Exact repetition is the task: copy every entry below.

*** TASK INPUTS ***

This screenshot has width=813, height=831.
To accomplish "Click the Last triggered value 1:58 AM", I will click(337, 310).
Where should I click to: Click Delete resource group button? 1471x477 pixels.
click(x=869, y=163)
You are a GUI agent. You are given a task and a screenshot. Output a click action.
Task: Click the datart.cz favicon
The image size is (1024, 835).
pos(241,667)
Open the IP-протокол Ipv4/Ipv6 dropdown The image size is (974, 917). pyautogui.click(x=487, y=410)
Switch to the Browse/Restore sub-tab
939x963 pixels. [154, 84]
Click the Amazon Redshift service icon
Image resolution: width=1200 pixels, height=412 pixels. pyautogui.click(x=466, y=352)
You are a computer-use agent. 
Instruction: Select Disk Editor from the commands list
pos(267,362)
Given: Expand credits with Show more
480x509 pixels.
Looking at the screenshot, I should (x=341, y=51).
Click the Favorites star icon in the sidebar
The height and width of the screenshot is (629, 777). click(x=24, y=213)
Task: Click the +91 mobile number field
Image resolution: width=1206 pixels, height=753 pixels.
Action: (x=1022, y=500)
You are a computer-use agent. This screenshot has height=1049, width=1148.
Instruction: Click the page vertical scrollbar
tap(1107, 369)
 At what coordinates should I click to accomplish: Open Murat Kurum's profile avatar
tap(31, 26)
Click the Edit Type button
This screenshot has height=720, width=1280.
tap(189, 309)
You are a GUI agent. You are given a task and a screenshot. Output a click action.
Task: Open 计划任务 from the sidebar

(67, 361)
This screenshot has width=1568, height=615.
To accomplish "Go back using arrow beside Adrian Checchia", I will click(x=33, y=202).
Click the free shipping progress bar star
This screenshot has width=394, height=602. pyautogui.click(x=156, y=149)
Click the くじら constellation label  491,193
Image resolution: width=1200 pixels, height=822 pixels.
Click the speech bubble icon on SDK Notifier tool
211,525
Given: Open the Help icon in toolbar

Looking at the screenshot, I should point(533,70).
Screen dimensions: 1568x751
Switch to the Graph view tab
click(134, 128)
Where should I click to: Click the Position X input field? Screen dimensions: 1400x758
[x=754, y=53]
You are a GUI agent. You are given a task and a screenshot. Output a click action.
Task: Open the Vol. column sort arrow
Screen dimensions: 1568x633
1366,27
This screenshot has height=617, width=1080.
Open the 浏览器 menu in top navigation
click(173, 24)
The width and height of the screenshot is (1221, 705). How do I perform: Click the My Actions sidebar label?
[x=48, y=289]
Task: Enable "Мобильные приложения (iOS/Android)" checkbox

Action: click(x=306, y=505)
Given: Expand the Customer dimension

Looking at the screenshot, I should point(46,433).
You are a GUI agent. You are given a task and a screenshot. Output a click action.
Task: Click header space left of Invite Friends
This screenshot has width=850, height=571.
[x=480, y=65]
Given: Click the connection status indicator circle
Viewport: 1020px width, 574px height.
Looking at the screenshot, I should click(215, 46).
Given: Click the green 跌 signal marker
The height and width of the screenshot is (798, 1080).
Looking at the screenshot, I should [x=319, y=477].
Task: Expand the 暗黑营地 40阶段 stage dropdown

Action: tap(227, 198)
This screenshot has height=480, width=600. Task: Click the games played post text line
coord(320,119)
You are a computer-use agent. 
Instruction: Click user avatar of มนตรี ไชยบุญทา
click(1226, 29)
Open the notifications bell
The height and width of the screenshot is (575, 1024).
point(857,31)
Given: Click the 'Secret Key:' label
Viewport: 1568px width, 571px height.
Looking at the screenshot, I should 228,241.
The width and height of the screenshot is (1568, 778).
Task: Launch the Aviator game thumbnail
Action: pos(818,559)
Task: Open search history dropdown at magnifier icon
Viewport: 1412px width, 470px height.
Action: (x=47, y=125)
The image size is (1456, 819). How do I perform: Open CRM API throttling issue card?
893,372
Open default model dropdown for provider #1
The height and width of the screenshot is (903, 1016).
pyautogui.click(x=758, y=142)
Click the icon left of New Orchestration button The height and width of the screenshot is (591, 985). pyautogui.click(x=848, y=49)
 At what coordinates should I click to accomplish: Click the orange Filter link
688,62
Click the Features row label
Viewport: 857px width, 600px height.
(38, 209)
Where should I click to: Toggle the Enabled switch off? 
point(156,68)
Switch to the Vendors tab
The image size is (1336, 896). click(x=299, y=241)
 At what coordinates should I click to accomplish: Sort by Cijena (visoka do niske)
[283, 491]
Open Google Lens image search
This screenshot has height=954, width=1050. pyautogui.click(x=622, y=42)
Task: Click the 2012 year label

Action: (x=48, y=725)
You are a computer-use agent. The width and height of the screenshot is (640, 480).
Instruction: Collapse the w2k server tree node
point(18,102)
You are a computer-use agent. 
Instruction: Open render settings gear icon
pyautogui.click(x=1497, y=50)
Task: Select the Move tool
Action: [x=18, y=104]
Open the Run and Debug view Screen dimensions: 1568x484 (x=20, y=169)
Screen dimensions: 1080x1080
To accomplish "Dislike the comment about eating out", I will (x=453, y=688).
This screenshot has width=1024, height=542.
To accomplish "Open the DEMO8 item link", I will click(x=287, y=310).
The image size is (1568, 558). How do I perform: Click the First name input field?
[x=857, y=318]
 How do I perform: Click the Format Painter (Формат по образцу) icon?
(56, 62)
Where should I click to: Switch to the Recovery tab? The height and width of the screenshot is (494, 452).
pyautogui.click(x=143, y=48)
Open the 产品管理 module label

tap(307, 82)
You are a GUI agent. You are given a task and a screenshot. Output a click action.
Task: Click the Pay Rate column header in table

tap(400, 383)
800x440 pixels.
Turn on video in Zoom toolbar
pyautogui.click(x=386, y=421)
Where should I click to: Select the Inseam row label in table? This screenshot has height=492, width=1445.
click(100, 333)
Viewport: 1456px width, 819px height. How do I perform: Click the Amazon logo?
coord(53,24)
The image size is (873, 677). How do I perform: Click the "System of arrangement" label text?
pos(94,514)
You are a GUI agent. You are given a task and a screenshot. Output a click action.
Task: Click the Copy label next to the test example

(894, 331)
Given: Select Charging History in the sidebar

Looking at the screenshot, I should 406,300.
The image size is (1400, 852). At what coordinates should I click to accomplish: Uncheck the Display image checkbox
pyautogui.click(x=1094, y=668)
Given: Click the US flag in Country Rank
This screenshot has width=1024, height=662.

*** End of TASK INPUTS ***

▸ YOUR SOLUTION:
This screenshot has width=813, height=831.
To accomplish "Click the Last triggered value 1:58 AM", I will click(337, 310).
Where should I click to: Click Delete resource group button? 1471x477 pixels.
click(x=869, y=163)
You are a GUI agent. You are given a task and a screenshot. Output a click action.
Task: Click the datart.cz favicon
The image size is (1024, 835).
pos(241,667)
Open the IP-протокол Ipv4/Ipv6 dropdown The image size is (974, 917). pyautogui.click(x=487, y=410)
Switch to the Browse/Restore sub-tab
939x963 pixels. [154, 84]
Click the Amazon Redshift service icon
Image resolution: width=1200 pixels, height=412 pixels. pyautogui.click(x=466, y=352)
You are a computer-use agent. 
Instruction: Select Disk Editor from the commands list
pos(267,362)
Given: Expand credits with Show more
480x509 pixels.
Looking at the screenshot, I should (x=341, y=51).
Click the Favorites star icon in the sidebar
The height and width of the screenshot is (629, 777). click(x=24, y=213)
Task: Click the +91 mobile number field
Image resolution: width=1206 pixels, height=753 pixels.
Action: (x=1022, y=500)
You are a computer-use agent. This screenshot has height=1049, width=1148.
Instruction: Click the page vertical scrollbar
tap(1107, 369)
 At what coordinates should I click to accomplish: Open Murat Kurum's profile avatar
tap(31, 26)
Click the Edit Type button
This screenshot has height=720, width=1280.
tap(189, 309)
You are a GUI agent. You are given a task and a screenshot. Output a click action.
Task: Open 计划任务 from the sidebar

(67, 361)
This screenshot has width=1568, height=615.
To accomplish "Go back using arrow beside Adrian Checchia", I will click(x=33, y=202).
Click the free shipping progress bar star
This screenshot has width=394, height=602. pyautogui.click(x=156, y=149)
Click the くじら constellation label  491,193
Image resolution: width=1200 pixels, height=822 pixels.
Click the speech bubble icon on SDK Notifier tool
211,525
Given: Open the Help icon in toolbar

Looking at the screenshot, I should point(533,70).
Screen dimensions: 1568x751
Switch to the Graph view tab
click(134, 128)
Where should I click to: Click the Position X input field? Screen dimensions: 1400x758
[x=754, y=53]
You are a GUI agent. You are given a task and a screenshot. Output a click action.
Task: Open the Vol. column sort arrow
Screen dimensions: 1568x633
1366,27
This screenshot has height=617, width=1080.
Open the 浏览器 menu in top navigation
click(173, 24)
The width and height of the screenshot is (1221, 705). How do I perform: Click the My Actions sidebar label?
[x=48, y=289]
Task: Enable "Мобильные приложения (iOS/Android)" checkbox

Action: click(x=306, y=505)
Given: Expand the Customer dimension

Looking at the screenshot, I should point(46,433).
You are a GUI agent. You are given a task and a screenshot. Output a click action.
Task: Click header space left of Invite Friends
This screenshot has width=850, height=571.
[x=480, y=65]
Given: Click the connection status indicator circle
Viewport: 1020px width, 574px height.
Looking at the screenshot, I should click(215, 46).
Given: Click the green 跌 signal marker
The height and width of the screenshot is (798, 1080).
Looking at the screenshot, I should [x=319, y=477].
Task: Expand the 暗黑营地 40阶段 stage dropdown

Action: tap(227, 198)
This screenshot has height=480, width=600. Task: Click the games played post text line
coord(320,119)
You are a computer-use agent. 
Instruction: Click user avatar of มนตรี ไชยบุญทา
click(1226, 29)
Open the notifications bell
The height and width of the screenshot is (575, 1024).
point(857,31)
Given: Click the 'Secret Key:' label
Viewport: 1568px width, 571px height.
Looking at the screenshot, I should 228,241.
The width and height of the screenshot is (1568, 778).
Task: Launch the Aviator game thumbnail
Action: pos(818,559)
Task: Open search history dropdown at magnifier icon
Viewport: 1412px width, 470px height.
Action: (x=47, y=125)
The image size is (1456, 819). How do I perform: Open CRM API throttling issue card?
893,372
Open default model dropdown for provider #1
The height and width of the screenshot is (903, 1016).
pyautogui.click(x=758, y=142)
Click the icon left of New Orchestration button The height and width of the screenshot is (591, 985). pyautogui.click(x=848, y=49)
 At what coordinates should I click to accomplish: Click the orange Filter link
688,62
Click the Features row label
Viewport: 857px width, 600px height.
(38, 209)
Where should I click to: Toggle the Enabled switch off? 
point(156,68)
Switch to the Vendors tab
The image size is (1336, 896). click(x=299, y=241)
 At what coordinates should I click to accomplish: Sort by Cijena (visoka do niske)
[283, 491]
Open Google Lens image search
This screenshot has height=954, width=1050. pyautogui.click(x=622, y=42)
Task: Click the 2012 year label

Action: (x=48, y=725)
You are a computer-use agent. The width and height of the screenshot is (640, 480).
Instruction: Collapse the w2k server tree node
point(18,102)
You are a computer-use agent. 
Instruction: Open render settings gear icon
pyautogui.click(x=1497, y=50)
Task: Select the Move tool
Action: [x=18, y=104]
Open the Run and Debug view Screen dimensions: 1568x484 (x=20, y=169)
Screen dimensions: 1080x1080
To accomplish "Dislike the comment about eating out", I will (x=453, y=688).
This screenshot has width=1024, height=542.
To accomplish "Open the DEMO8 item link", I will click(x=287, y=310).
The image size is (1568, 558). How do I perform: Click the First name input field?
[x=857, y=318]
 How do I perform: Click the Format Painter (Формат по образцу) icon?
(56, 62)
Where should I click to: Switch to the Recovery tab? The height and width of the screenshot is (494, 452).
pyautogui.click(x=143, y=48)
Open the 产品管理 module label

tap(307, 82)
You are a GUI agent. You are given a task and a screenshot. Output a click action.
Task: Click the Pay Rate column header in table

tap(400, 383)
800x440 pixels.
Turn on video in Zoom toolbar
pyautogui.click(x=386, y=421)
Where should I click to: Select the Inseam row label in table? This screenshot has height=492, width=1445.
click(100, 333)
Viewport: 1456px width, 819px height. How do I perform: Click the Amazon logo?
coord(53,24)
The image size is (873, 677). How do I perform: Click the "System of arrangement" label text?
pos(94,514)
You are a GUI agent. You are given a task and a screenshot. Output a click action.
Task: Click the Copy label next to the test example

(894, 331)
Given: Select Charging History in the sidebar

Looking at the screenshot, I should 406,300.
The image size is (1400, 852). At what coordinates should I click to accomplish: Uncheck the Display image checkbox
pyautogui.click(x=1094, y=668)
Given: Click the US flag in Country Rank
This screenshot has width=1024, height=662.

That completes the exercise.